→ ASSIGNED TASK:
Every line from the start of the listing below through the line that contains "Task: Click the small" is to be reproduced word for word.

→ PROVIDED ENTRIES:
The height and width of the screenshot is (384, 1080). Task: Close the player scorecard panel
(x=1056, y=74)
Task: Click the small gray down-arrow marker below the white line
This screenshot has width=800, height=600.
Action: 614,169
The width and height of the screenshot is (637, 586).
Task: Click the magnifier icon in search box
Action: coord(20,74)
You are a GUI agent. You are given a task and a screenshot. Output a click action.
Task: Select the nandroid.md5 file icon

→ FINISHED TASK:
The height and width of the screenshot is (384, 1080). Task: Close the player scorecard panel
(x=1056, y=74)
Task: Click the small gray down-arrow marker below the white line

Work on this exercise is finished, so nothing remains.